**Activity**
Images do not belong in the copy. Retype the entries exactly.

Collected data
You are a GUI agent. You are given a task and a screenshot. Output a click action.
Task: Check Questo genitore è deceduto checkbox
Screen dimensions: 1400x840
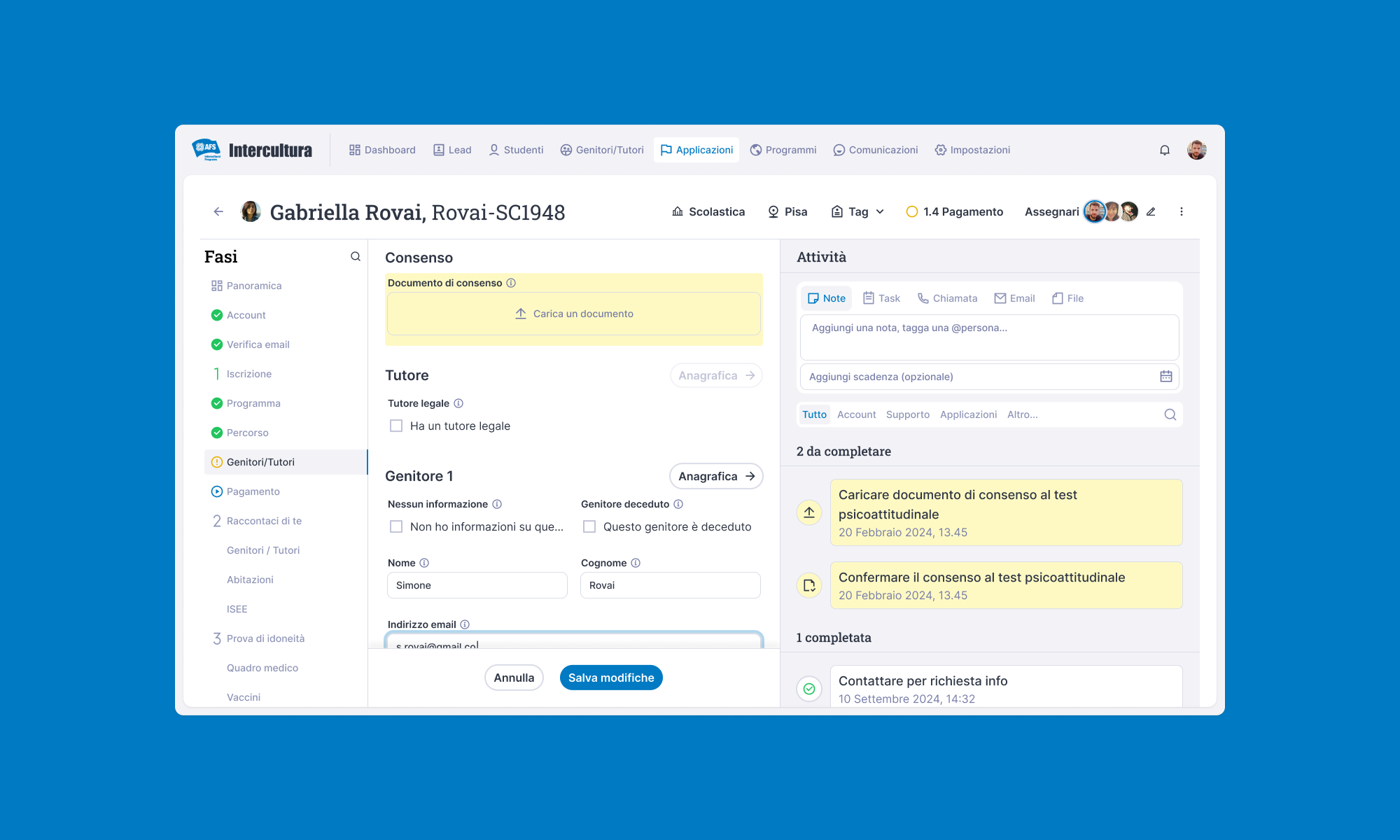click(589, 526)
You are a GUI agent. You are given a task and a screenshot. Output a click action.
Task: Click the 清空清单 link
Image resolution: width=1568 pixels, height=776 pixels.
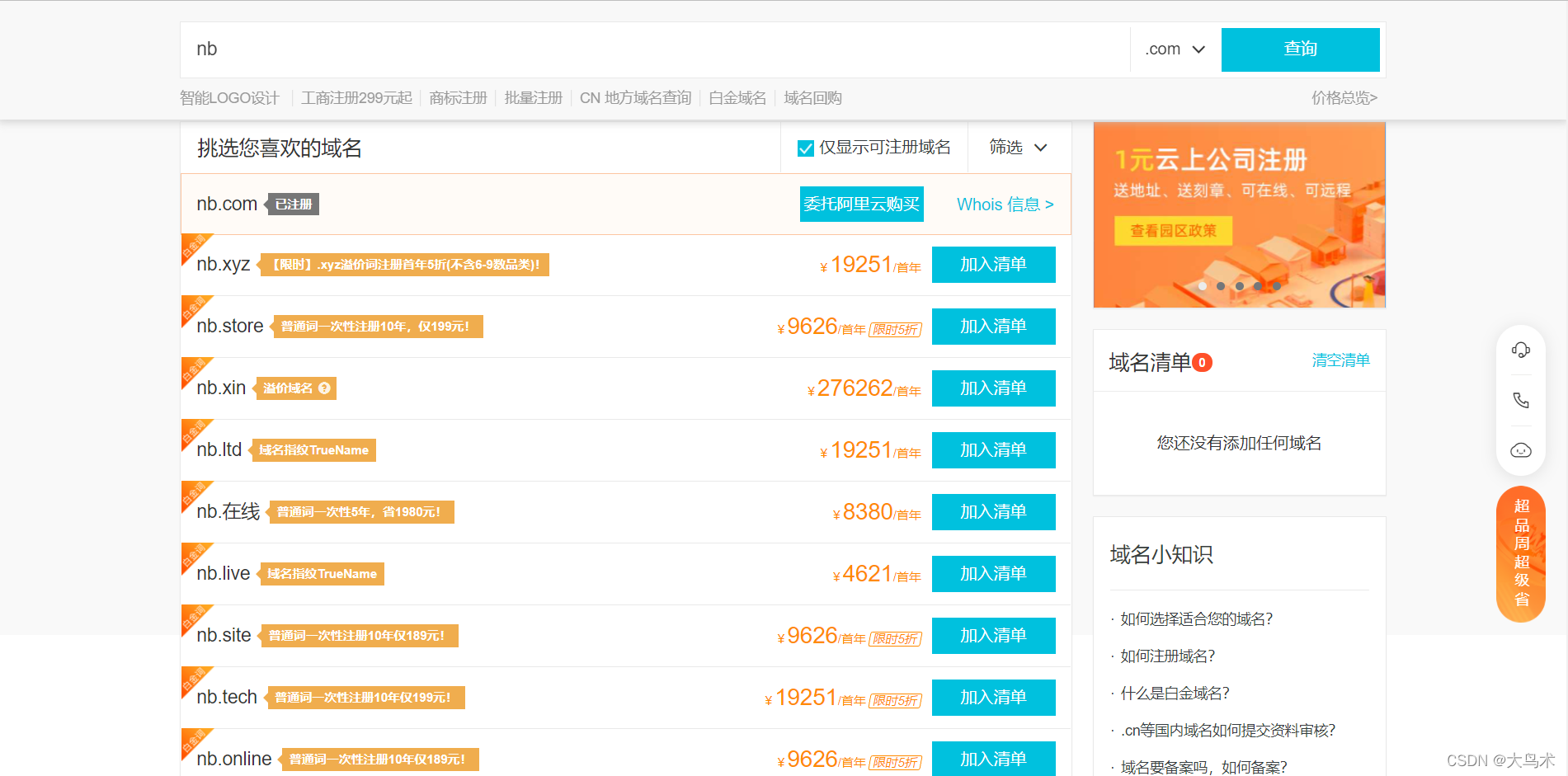[1340, 360]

**Solution for this exercise**
You are a GUI agent. You are given a task and a screenshot. Output a click action.
Task: Check Questo genitore è deceduto checkbox
Screen dimensions: 1400x840
click(589, 526)
You are a GUI agent. You are given a task and a screenshot. Output a click action.
Task: Click the 清空清单 link
Image resolution: width=1568 pixels, height=776 pixels.
[1340, 360]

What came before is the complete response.